The "surprise" in the second movement is generally thought of as a one-off joke, a calling-card for his London fans and/or a way to wake them up if they were nodding off. It may be that, but I think it's also a higher-level joke. Listen to the slow movement of #55, for instance: It has a similar sudden-fortissimo entrance that's humorously jarring, except there the loud portion continues as though it's perfectly normal. Haydn did this kind of thing in his slow movements to greater or lesser degrees in at least a dozen symphonies before the 94th - the difference here is that it's so completely, obviously gratuitous. It's as though Haydn's including a gag for those who are familiar with his music, saying "you know that thing I do in the slow movement where it suddenly gets loud for no apparent reason? Let's get that over with. Done."


----------



## HaydnBearstheClock (Jul 6, 2013)

I only have Günther Herbig's rendition so far:









It's the Surprise symphony, so it's awesome. But, I think there are better versions - Herbig 'overdoes' it a bit in the 1st movement, imo. I haven't been extremely keen on buying several versions of the same work (so far), but I think I'll get around to the Londoners at some point, seeing as though they contain some of my favourite music .


----------



## hpowders (Dec 23, 2013)

HaydnBearstheClock said:


> I only have Günther Herbig's rendition so far:
> 
> View attachment 38347
> 
> ...


Try Colin Davis/Concertgebouw. Like bubbly champagne! So extroverted. A joy!


----------



## HaydnBearstheClock (Jul 6, 2013)

hpowders said:


> Try Colin Davis/Concertgebouw. Like bubbly champagne! So extroverted. A joy!

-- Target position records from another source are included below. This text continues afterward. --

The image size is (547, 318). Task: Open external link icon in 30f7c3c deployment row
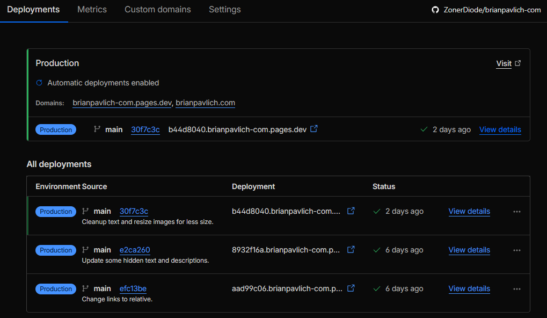click(351, 211)
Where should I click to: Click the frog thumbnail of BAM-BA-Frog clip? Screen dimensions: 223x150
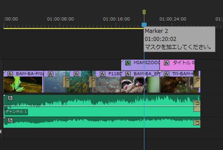16,85
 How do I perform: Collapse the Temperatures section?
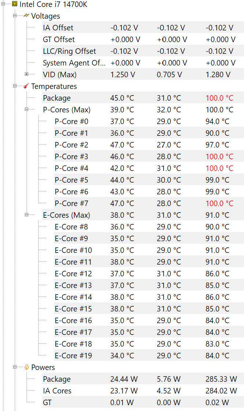15,86
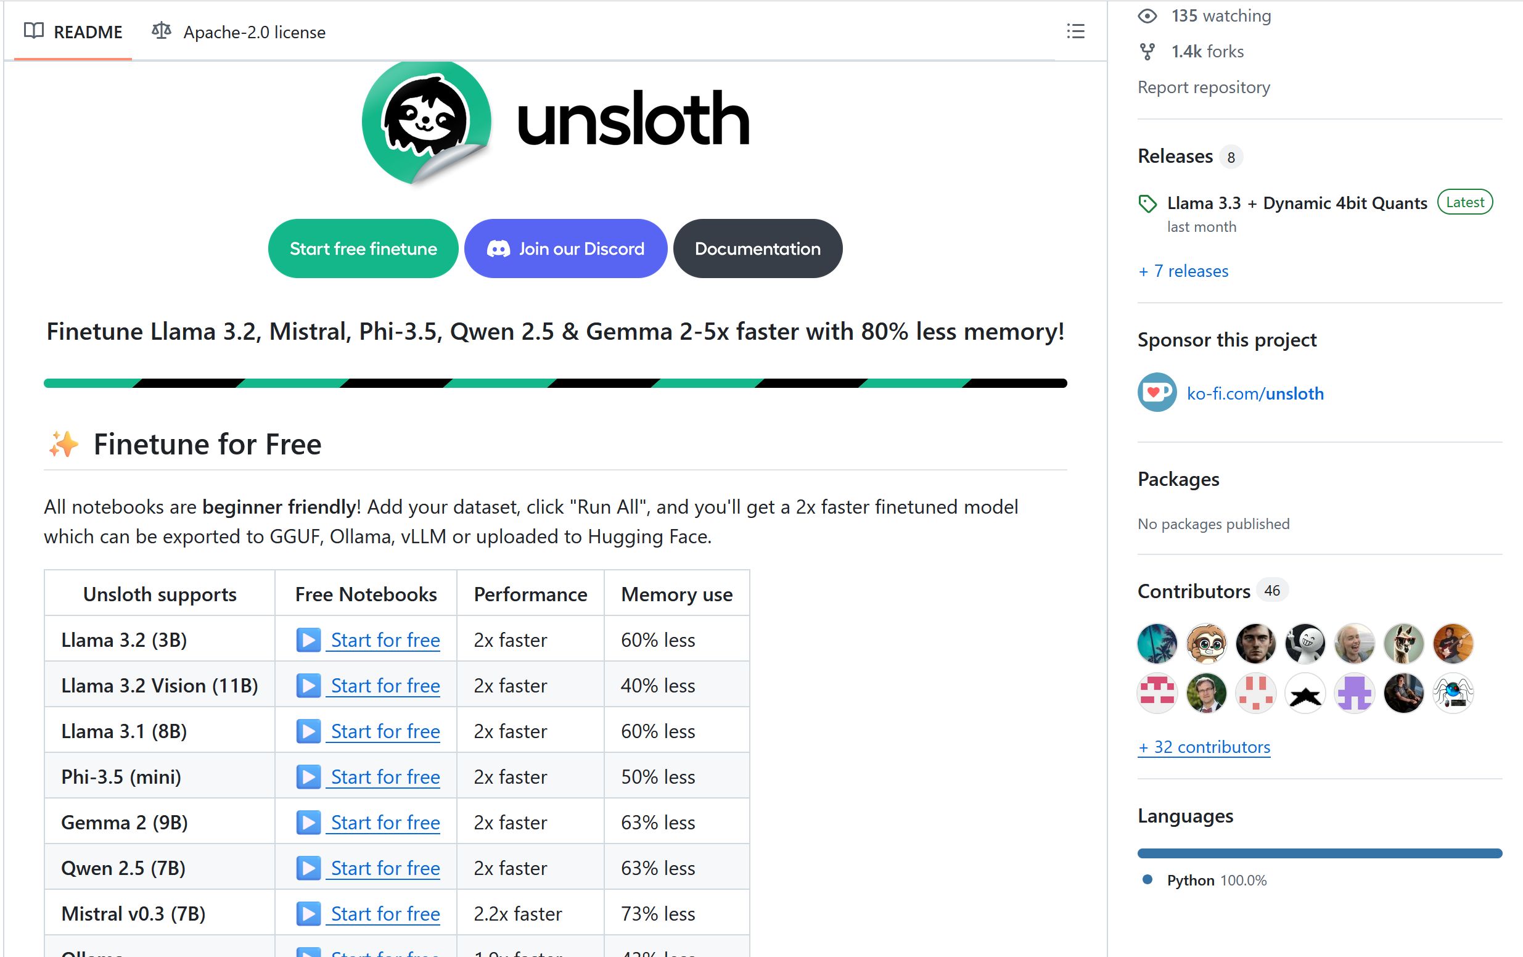The width and height of the screenshot is (1523, 957).
Task: Expand the + 32 contributors list
Action: click(1204, 747)
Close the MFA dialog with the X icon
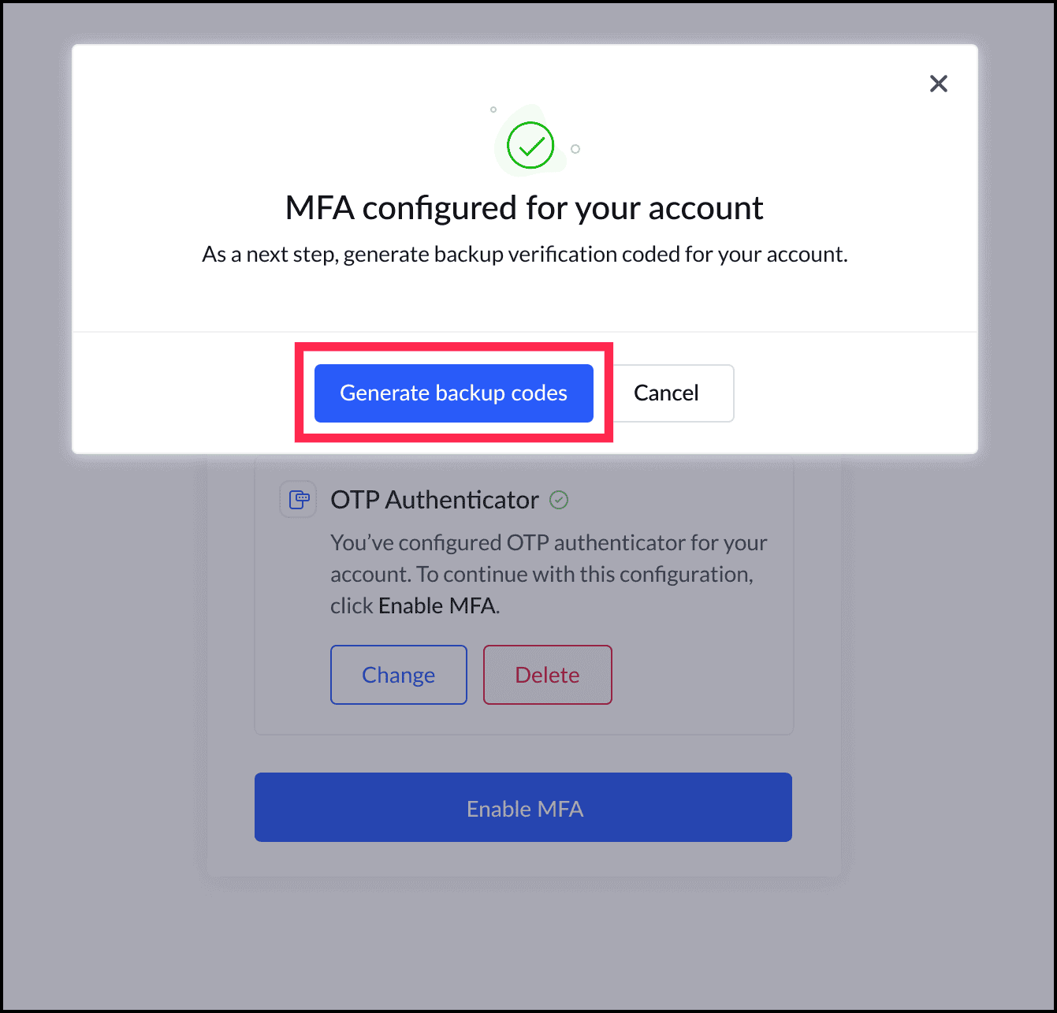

...........................


----------



## AH music (Mar 25, 2014)

Overdid the "Suprise" symphony as a youngster, when all I had was 94 and 103 on an LP. Since then have listened to the Davis, mainly catching up on the other ten London Symphonies. Recently got Fischer, to start catching up on the other 92 + 2..... So, my first Fischer late symphony is no 94, especially prompted by this thread. Despite the relatively poor reputation of the late symphonies on this set, recorded early in the series, I was delighted by the warmth of the strings, and enjoyed all the movements - the surprise itself is great. There was a lovely gentle lilt through the first movement I have not found elsewhere, and it seemed so suited. The finale was nicely vivacious too. Well pleased.


----------



## MoonlightSonata (Mar 29, 2014)

Because this is so overplayed, I think people forget how good it is.


----------



## Andrei (Sep 11, 2013)

I like the version on the Punkt label. Alfred Scholz conducting.


----------



## Funny (Nov 30, 2013)

Heard this live last night with Ignat Solzhenitsyn and the Philadelphia Chamber Orchestra. The man knows his Haydn!


----------



## hpowders (Dec 23, 2013)

MoonlightSonata said:


> Because this is so overplayed, I think people forget how good it is.


I'm not surprised!


----------